**Texte du document:**
· · · · ·

Après le succès phénoménal de Peau d'Âne en 1970, Jacques Demy se voit proposer par le producteur anglais, David Puttman, de réaliser une adaptation du conte Le Joueur de Flûte.
Demy raconte ainsi cet évènement: « Puttman avait entendu parler de Peau d'Âne qu'il n'avait pas vu et il me propose de faire pour lui la réalisation de ce conte (joueur de flûte) pour lequel il avait déjà le financement et Donovan. En principe, j'écris toujours mes scripts moi-même, je n'aime pas beaucoup les choses déjà écrites ; mais j'ai un petit livre blanc sur lequel je marque mes projets, mes idées, et effectivement j'avais noté « Le Joueur de Flûte » comme projet de film, parce que j'étais intéressé par l'époque, le Moyen-Âge, la peste, et puis aussi la légende elle-même que j'aimais beaucoup étant enfant. ».
On perçoit à travers ces paroles que Demy a la volonté d'adapter ce conte des frères Grimm d'une toute autre manière que Peau d'Âne. En effet, si Peau d'Âne avait été réalisé dans une ambiance féerique avec un grand respect pour le conte original de Charles Perrault, Demy ne tient pas spécialement ici à livrer une adaptation fidèle de l'oeuvre des Grimm mais ambitionne surtout, à travers cette histoire, de dépeindre le Moyen-Âge de façon réaliste. Jean-Pierre Berthomé le confirme dans son ouvrage Jacques Demy et les racines du rêves: « Disons-le tout de suite, la part magique de la légende (du joueur de flûte) est ici réduite au minimum et le film se veut solidement ancré dans la réalité sociale du Moyen-Âge. »
Dans l'histoire du cinéma, ce film constitue ainsi l'exemple parfait pour illustrer et analyser l'une des principales sources d'inspiration du conte de fées : le Moyen-Âge.

· · · · ·

**Données d'entrée:**
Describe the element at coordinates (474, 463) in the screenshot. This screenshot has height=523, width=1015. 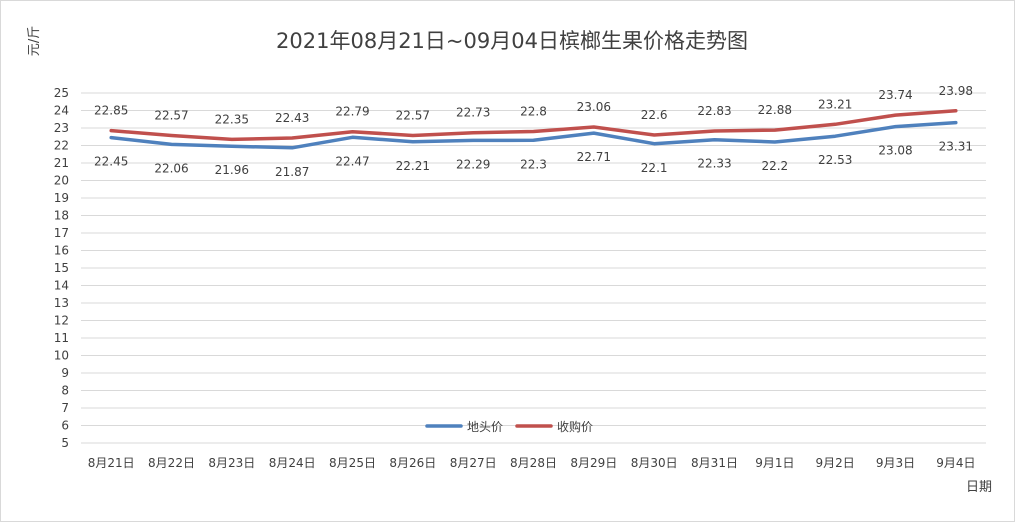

· · · · ·

**Tâche assignée 1:**
Reproduisez, dans le texte sur Le Joueur de Flûte de Jacques Demy, tout le passage allant de « On perçoit à » jusqu'à « fées : le Moyen-Âge. ».
**Tâche assignée 2:**
Poursuivez le texte sur Le Joueur de Flûte de Jacques Demy à partir de sa dernière phrase.

**Résultat de la tâche 1:**
On perçoit à travers ces paroles que Demy a la volonté d'adapter ce conte des frères Grimm d'une toute autre manière que Peau d'Âne. En effet, si Peau d'Âne avait été réalisé dans une ambiance féerique avec un grand respect pour le conte original de Charles Perrault, Demy ne tient pas spécialement ici à livrer une adaptation fidèle de l'oeuvre des Grimm mais ambitionne surtout, à travers cette histoire, de dépeindre le Moyen-Âge de façon réaliste. Jean-Pierre Berthomé le confirme dans son ouvrage Jacques Demy et les racines du rêves: « Disons-le tout de suite, la part magique de la légende (du joueur de flûte) est ici réduite au minimum et le film se veut solidement ancré dans la réalité sociale du Moyen-Âge. »
Dans l'histoire du cinéma, ce film constitue ainsi l'exemple parfait pour illustrer et analyser l'une des principales sources d'inspiration du conte de fées : le Moyen-Âge.

**Résultat de la tâche 2:**
Au coeur du Moyen-Âge
Le Moyen-âge est sans aucun doute la principale source d’inspiration du conte de fées. D’un point de vue historique tout d’abord vu que l’histoire des contes se situe à chaque fois à une période reculée du Moyen-Âge dans laquelle tout le modèle sociétaire de cette époque y est repris. On retrouve ainsi dans le conte des royaumes gouvernés par des rois omnipotents ayant sous leurs ordres des chevaliers, des chasseurs, etc…
Dans son film, Demy respecte scrupuleusement cet aspect d'historicité et va même plus loin. De fait, cherchant à être le plus réaliste possible, il n’hésite pas tout d'abord à dater l’époque où se déroule son histoire, à savoir 1349. La datation est une chose rarement vue dans un conte, ce qui fait d'ailleurs perdre l’impact de la phrase « Il était une fois… ». Nous nous retrouvons donc dans une période où la peste fait rage en Allemagne. De par ce contexte, le climat imprégnant le film est bien évidemment sombre, loin des royaumes enchantés que nous avons coutume de voir dans ce genre de récit. De plus, Demy va également s’évertuer à retranscrire le système politique de cette époque, nous montrant la ville germaine d’Hamelin être sous le joug de la Noblesse et de l’Eglise, deux entités régnant main dans la main malgré la naissance de certaines tensions entre elles. En effet, alors que le fils du baron souhaiterait que le pape lui prête de l’argent pour entreprendre des guerres contre les territoires voisins, les ecclésiastiques entendent disposer de cet argent autrement afin de construire une immense cathédrale rendant gloire à Dieu. Ne pensant qu’à leur profit, ils en négligent la sécurité de leur ville qui est sur le point d’être envahie par des rats porteurs de la peste.
Tout cet aspect de jeux de pouvoir est absent du conte original. Il est donc l’œuvre de Demy qui restitue à merveille le modèle historique et sociétaire médiéval dans lequel l'Eglise et la Noblesse constituaient les deux faces du pouvoir, l’une représentant la loi divine et l’autre la loi humaine. En effet, la loi divine était incarnée par une « milice », formée d'hommes de prière (évêques cardinaux, etc...), et régissait toute la vie spirituelle du peuple, à savoir s'occuper du salut des âmes. Quant à la loi humaine, appelée pouvoir temporel, elle se trouvait au main des seigneurs, ceux-ci s'occupant de tout ce qui touchait au non-divin en gérant les biens terrestres et en s'occupant de la sécurité de leurs sujets et de l'Eglise. Les deux ordres étaient évidemment étroitement régis par le pape à Rome.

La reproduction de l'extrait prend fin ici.